§ TO DO: Reproduce the entries from the line with "View the Vocare" to the line with "pyautogui.click(x=204, y=385)", including both of those lines, and output nothing else.
* BEGIN ENTRIES PROVIDED *
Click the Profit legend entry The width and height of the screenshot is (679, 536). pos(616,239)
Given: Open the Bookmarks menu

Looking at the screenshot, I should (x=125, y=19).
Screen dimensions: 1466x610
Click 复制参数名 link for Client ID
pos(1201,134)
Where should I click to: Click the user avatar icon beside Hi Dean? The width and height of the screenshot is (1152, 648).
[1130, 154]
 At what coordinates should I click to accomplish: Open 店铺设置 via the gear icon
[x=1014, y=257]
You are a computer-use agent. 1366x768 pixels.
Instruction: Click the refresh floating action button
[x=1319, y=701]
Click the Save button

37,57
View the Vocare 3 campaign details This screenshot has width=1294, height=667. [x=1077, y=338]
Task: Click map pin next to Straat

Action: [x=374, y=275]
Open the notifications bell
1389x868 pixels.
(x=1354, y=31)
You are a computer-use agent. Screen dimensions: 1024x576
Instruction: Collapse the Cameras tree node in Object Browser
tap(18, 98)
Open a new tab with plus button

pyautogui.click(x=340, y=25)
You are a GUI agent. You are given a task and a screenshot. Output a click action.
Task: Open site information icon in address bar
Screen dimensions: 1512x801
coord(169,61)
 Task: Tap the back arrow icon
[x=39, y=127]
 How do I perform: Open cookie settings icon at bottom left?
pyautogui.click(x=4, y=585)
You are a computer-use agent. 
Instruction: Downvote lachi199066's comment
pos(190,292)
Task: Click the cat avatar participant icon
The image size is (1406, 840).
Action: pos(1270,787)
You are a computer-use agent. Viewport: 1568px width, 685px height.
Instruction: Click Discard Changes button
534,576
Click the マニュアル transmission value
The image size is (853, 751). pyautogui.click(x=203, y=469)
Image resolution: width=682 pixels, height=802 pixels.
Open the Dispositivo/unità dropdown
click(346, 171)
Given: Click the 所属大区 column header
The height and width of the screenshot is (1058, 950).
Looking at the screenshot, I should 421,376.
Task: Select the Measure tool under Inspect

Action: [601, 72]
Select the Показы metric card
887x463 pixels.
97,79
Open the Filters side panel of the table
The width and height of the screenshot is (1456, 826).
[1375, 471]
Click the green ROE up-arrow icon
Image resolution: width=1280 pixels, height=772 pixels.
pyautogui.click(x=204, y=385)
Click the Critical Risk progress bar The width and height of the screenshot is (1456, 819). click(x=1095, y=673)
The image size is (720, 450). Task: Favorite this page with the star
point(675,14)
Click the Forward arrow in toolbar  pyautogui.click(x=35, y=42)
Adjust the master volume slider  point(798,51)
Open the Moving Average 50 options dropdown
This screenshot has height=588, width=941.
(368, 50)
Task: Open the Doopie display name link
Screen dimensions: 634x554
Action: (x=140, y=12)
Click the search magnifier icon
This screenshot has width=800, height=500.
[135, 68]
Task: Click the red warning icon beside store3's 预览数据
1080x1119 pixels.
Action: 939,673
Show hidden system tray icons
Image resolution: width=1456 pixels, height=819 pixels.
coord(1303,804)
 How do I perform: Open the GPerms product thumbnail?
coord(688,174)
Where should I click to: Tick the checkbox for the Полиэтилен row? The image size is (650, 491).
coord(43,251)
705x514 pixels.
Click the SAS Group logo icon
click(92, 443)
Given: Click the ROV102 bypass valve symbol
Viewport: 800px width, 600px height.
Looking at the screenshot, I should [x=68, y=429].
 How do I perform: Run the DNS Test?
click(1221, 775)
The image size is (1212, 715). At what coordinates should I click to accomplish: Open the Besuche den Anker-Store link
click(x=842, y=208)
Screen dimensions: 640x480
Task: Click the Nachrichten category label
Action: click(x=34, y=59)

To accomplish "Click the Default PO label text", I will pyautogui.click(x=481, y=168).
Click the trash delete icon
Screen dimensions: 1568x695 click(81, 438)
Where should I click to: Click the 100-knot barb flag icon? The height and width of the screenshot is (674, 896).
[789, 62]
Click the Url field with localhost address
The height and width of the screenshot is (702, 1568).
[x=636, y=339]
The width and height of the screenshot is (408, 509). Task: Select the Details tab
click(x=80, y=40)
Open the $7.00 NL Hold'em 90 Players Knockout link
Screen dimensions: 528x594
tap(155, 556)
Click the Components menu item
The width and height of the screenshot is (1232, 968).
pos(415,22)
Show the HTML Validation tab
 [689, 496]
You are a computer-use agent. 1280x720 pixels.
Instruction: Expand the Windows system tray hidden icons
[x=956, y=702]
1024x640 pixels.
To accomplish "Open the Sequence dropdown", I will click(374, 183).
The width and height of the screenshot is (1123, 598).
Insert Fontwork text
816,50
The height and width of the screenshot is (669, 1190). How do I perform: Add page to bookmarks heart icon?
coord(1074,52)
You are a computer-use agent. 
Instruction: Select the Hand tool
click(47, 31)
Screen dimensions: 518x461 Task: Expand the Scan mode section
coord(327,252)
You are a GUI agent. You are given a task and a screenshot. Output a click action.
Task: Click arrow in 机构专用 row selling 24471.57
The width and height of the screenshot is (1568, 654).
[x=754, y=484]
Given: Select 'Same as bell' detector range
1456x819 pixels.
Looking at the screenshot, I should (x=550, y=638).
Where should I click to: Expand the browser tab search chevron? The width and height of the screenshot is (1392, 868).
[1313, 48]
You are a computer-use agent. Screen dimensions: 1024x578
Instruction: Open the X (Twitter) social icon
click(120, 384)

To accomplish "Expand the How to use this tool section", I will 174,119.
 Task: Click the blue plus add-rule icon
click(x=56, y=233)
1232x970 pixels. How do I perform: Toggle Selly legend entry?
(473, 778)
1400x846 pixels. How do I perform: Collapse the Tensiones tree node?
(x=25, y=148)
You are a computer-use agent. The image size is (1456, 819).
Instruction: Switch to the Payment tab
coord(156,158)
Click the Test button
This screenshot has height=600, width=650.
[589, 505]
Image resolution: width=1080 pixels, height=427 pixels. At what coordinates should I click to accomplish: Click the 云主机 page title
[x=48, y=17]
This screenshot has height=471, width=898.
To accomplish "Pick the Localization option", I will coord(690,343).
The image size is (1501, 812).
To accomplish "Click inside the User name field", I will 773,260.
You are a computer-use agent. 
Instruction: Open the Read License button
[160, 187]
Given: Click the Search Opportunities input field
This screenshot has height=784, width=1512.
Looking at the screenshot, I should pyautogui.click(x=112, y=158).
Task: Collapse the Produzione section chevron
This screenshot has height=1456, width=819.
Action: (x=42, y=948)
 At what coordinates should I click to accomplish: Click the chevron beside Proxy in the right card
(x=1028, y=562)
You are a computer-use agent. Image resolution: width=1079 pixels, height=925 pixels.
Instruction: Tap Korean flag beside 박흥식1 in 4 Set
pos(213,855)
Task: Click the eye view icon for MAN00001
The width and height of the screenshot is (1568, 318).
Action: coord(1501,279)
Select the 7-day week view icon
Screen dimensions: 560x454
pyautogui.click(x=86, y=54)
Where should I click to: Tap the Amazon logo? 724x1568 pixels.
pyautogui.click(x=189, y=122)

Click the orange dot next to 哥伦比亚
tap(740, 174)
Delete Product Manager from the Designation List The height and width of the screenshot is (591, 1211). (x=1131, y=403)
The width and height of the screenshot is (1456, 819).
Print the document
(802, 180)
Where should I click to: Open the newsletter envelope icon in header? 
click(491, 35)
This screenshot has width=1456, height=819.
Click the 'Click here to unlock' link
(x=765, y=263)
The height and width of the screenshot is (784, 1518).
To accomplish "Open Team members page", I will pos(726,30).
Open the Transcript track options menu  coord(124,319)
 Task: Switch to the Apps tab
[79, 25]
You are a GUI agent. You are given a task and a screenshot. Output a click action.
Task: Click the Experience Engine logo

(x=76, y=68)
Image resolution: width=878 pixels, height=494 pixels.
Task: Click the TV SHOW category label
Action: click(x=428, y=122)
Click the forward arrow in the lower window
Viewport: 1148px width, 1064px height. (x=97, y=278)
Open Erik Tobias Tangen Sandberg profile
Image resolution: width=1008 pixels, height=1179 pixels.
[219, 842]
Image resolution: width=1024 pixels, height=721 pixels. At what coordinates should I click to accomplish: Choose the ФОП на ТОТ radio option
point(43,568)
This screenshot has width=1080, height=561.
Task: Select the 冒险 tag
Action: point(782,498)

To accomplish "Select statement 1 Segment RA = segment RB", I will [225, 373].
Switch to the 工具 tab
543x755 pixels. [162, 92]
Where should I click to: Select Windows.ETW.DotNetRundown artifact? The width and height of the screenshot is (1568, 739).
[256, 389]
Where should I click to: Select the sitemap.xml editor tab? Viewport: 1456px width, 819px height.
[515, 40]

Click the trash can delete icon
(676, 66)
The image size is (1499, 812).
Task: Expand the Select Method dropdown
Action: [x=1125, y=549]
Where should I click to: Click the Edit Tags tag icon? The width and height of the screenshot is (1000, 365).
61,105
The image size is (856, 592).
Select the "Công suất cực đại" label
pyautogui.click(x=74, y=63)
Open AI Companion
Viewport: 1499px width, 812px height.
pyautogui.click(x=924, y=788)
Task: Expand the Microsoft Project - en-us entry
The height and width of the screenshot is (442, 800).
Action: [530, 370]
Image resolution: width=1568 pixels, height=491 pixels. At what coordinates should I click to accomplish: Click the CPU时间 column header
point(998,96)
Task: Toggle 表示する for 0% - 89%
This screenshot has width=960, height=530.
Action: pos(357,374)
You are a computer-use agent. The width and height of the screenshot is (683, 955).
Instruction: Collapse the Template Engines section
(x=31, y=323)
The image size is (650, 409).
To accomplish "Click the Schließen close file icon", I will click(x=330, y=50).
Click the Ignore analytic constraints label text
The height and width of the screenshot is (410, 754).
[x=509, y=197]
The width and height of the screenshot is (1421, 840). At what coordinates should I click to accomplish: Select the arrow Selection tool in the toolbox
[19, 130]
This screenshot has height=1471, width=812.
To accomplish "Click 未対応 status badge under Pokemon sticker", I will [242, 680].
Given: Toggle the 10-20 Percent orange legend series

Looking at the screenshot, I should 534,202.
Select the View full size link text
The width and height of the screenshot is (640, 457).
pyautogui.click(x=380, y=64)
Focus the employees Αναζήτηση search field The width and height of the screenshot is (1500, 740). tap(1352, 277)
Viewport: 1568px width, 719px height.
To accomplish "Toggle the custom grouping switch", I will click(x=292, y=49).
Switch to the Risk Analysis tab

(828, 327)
* END ENTRIES PROVIDED *
§ RESULT OF THIS EXERCISE:
View the Vocare 3 campaign details This screenshot has width=1294, height=667. [x=1077, y=338]
Task: Click map pin next to Straat

Action: [x=374, y=275]
Open the notifications bell
1389x868 pixels.
(x=1354, y=31)
You are a computer-use agent. Screen dimensions: 1024x576
Instruction: Collapse the Cameras tree node in Object Browser
tap(18, 98)
Open a new tab with plus button

pyautogui.click(x=340, y=25)
You are a GUI agent. You are given a task and a screenshot. Output a click action.
Task: Open site information icon in address bar
Screen dimensions: 1512x801
coord(169,61)
 Task: Tap the back arrow icon
[x=39, y=127]
 How do I perform: Open cookie settings icon at bottom left?
pyautogui.click(x=4, y=585)
You are a computer-use agent. 
Instruction: Downvote lachi199066's comment
pos(190,292)
Task: Click the cat avatar participant icon
The image size is (1406, 840).
Action: pos(1270,787)
You are a computer-use agent. Viewport: 1568px width, 685px height.
Instruction: Click Discard Changes button
534,576
Click the マニュアル transmission value
The image size is (853, 751). pyautogui.click(x=203, y=469)
Image resolution: width=682 pixels, height=802 pixels.
Open the Dispositivo/unità dropdown
click(346, 171)
Given: Click the 所属大区 column header
The height and width of the screenshot is (1058, 950).
Looking at the screenshot, I should 421,376.
Task: Select the Measure tool under Inspect

Action: [601, 72]
Select the Показы metric card
887x463 pixels.
97,79
Open the Filters side panel of the table
The width and height of the screenshot is (1456, 826).
[1375, 471]
Click the green ROE up-arrow icon
Image resolution: width=1280 pixels, height=772 pixels.
pyautogui.click(x=204, y=385)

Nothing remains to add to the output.